The reply should hold nothing except the lines from the one with "Given: Expand the 按归属检测 section" through the end of the entries, duplicated exactly and with no pictures.

• [Data to process]
--------------------
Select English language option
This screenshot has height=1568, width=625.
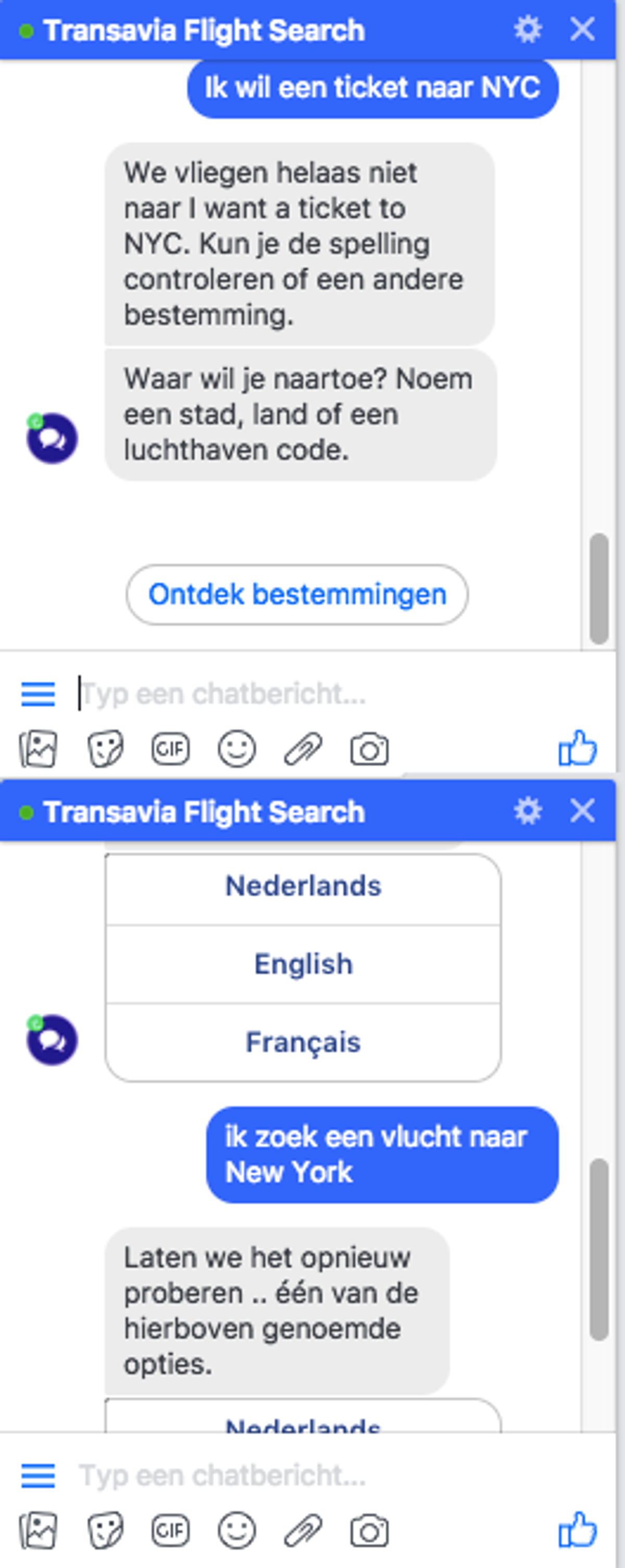[303, 965]
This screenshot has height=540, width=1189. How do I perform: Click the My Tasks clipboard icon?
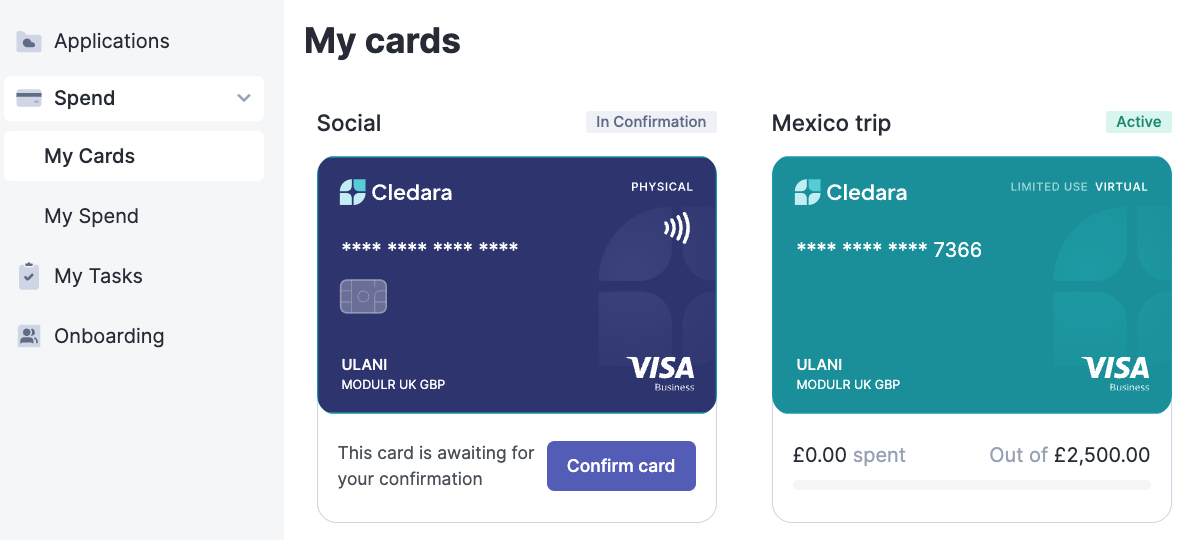click(29, 276)
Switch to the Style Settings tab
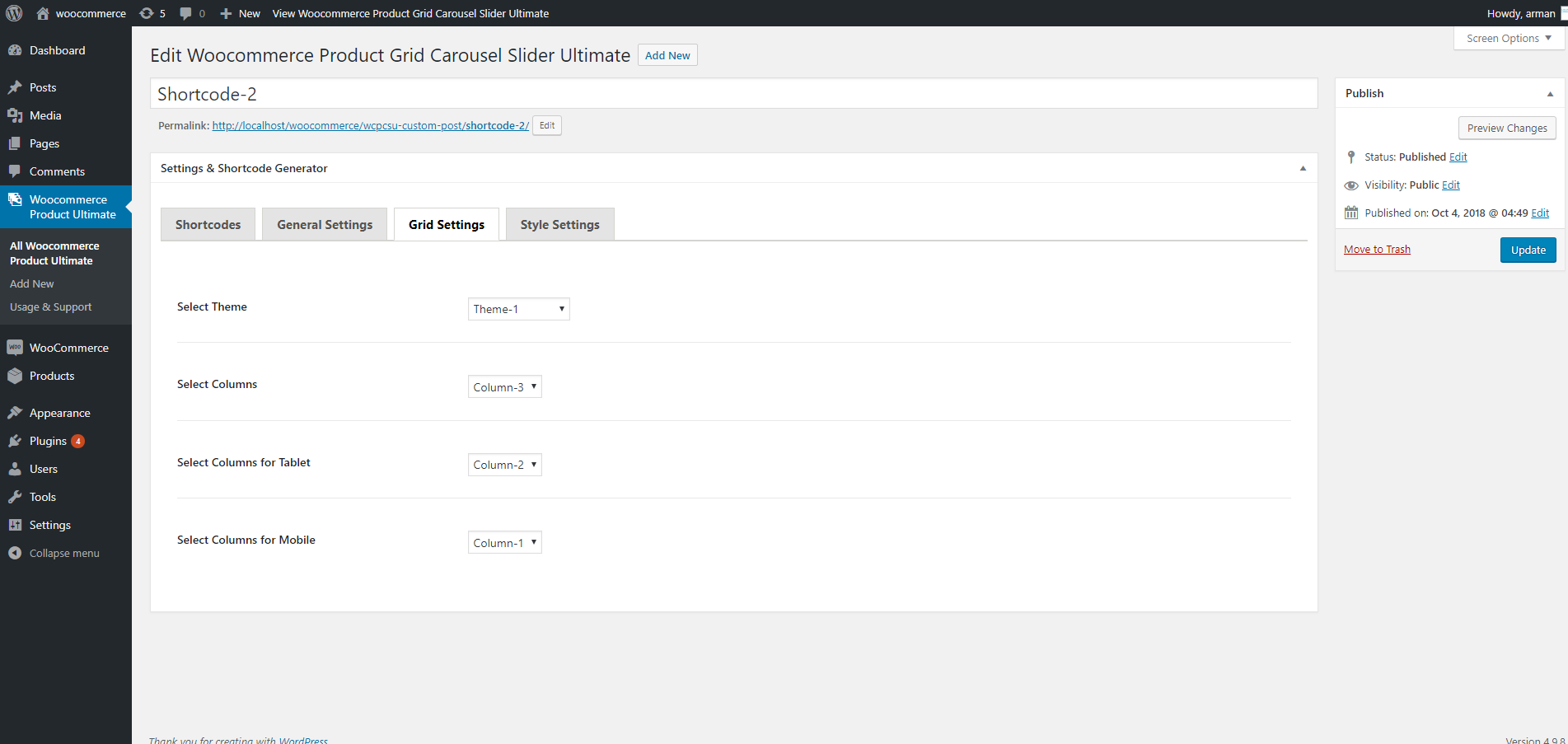 tap(559, 225)

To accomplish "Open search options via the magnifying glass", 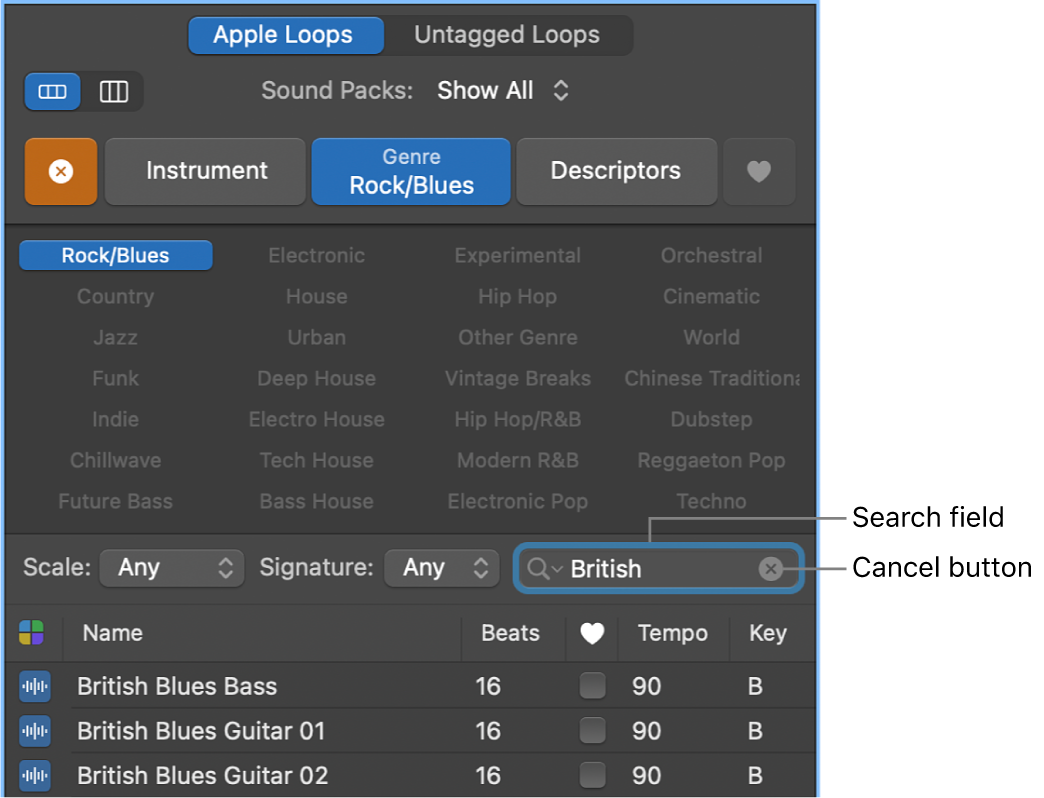I will [x=539, y=568].
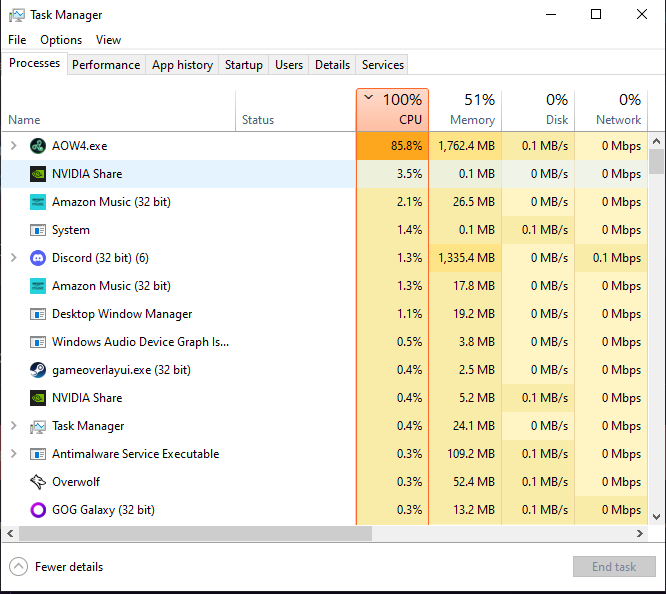This screenshot has width=666, height=594.
Task: Click the AOW4.exe process icon
Action: coord(38,146)
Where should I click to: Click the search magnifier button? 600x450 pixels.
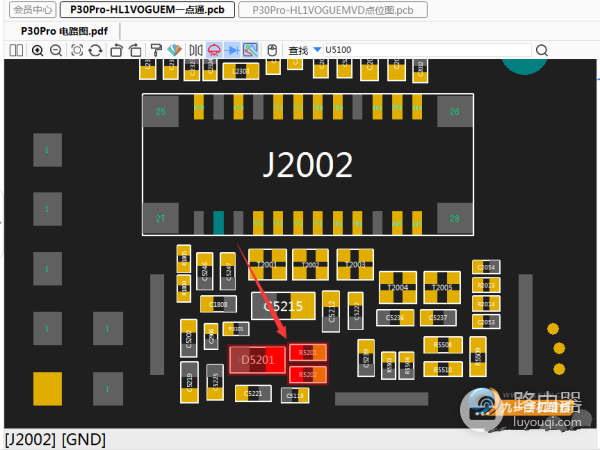click(x=542, y=50)
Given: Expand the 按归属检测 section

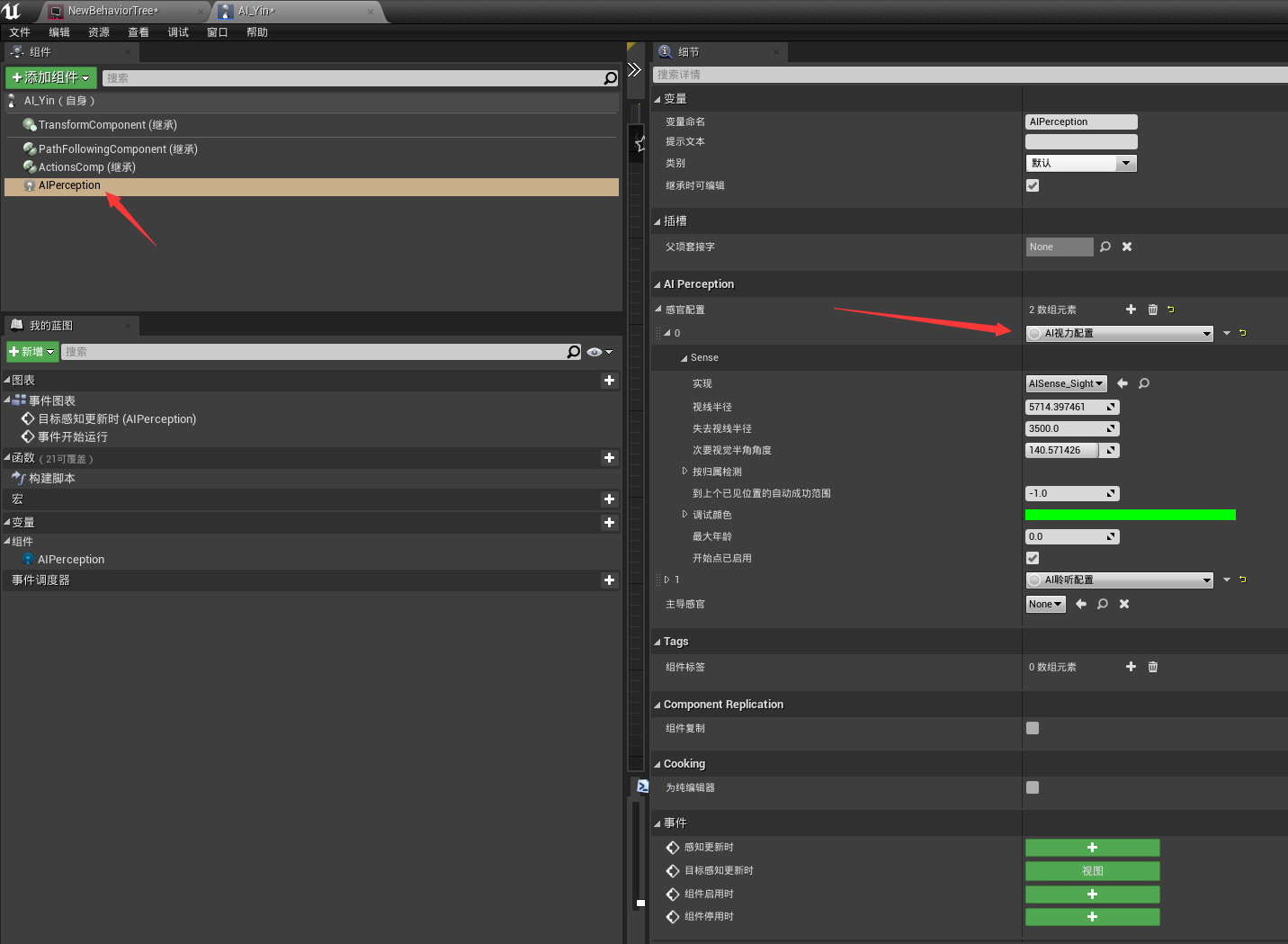Looking at the screenshot, I should click(684, 472).
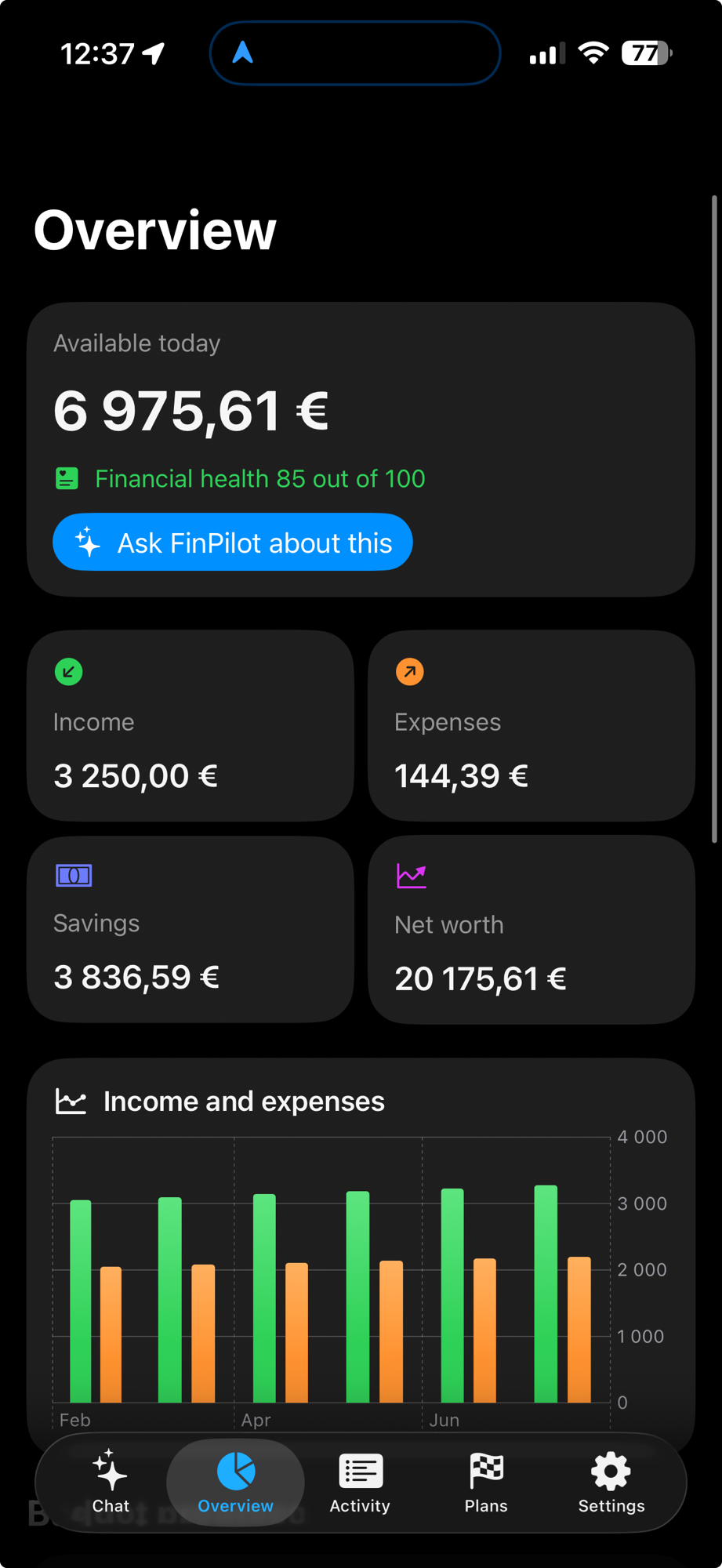Tap the purple Net worth trend icon
The height and width of the screenshot is (1568, 722).
tap(412, 876)
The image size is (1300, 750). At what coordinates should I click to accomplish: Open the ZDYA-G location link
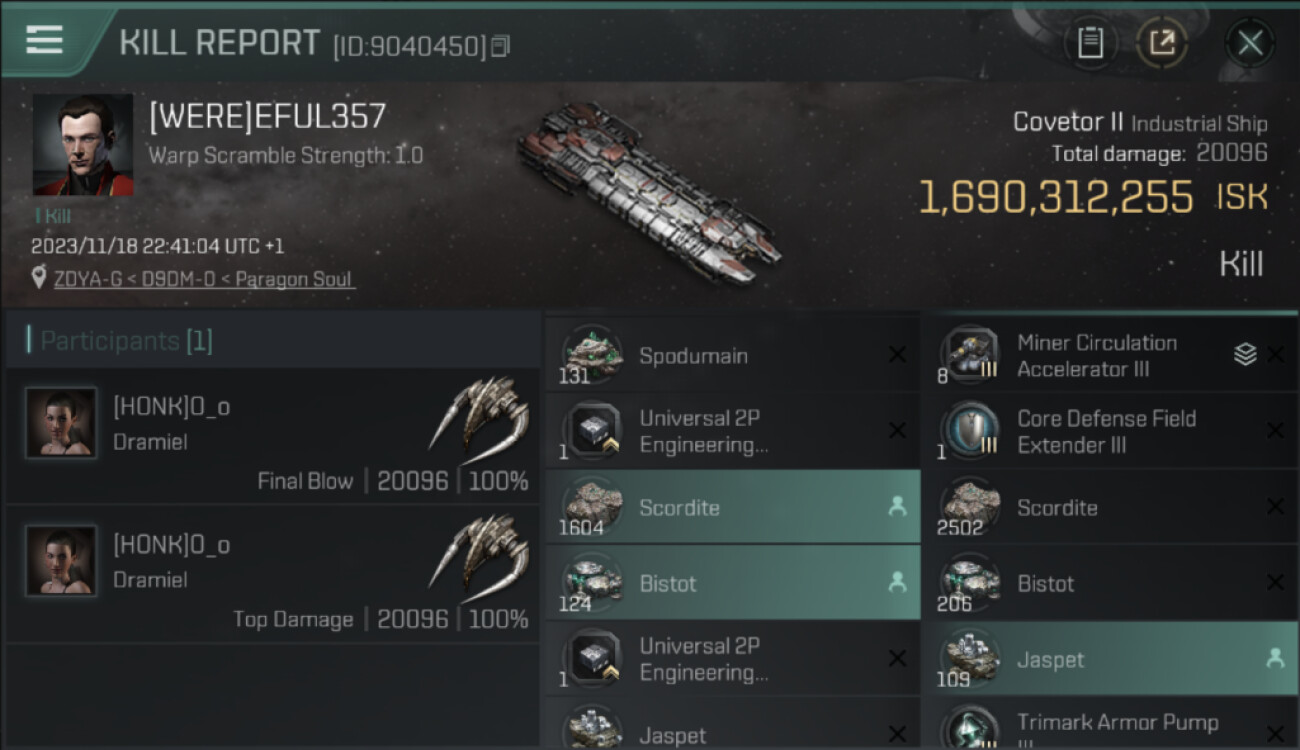pos(203,279)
--------------------
• [Your solution]
Given: Expand the 按归属检测 section

Looking at the screenshot, I should click(684, 472).
Tap the purple Net worth trend icon
The height and width of the screenshot is (1568, 722).
tap(412, 876)
The image size is (1300, 750). At what coordinates should I click to accomplish: Open the ZDYA-G location link
pos(203,279)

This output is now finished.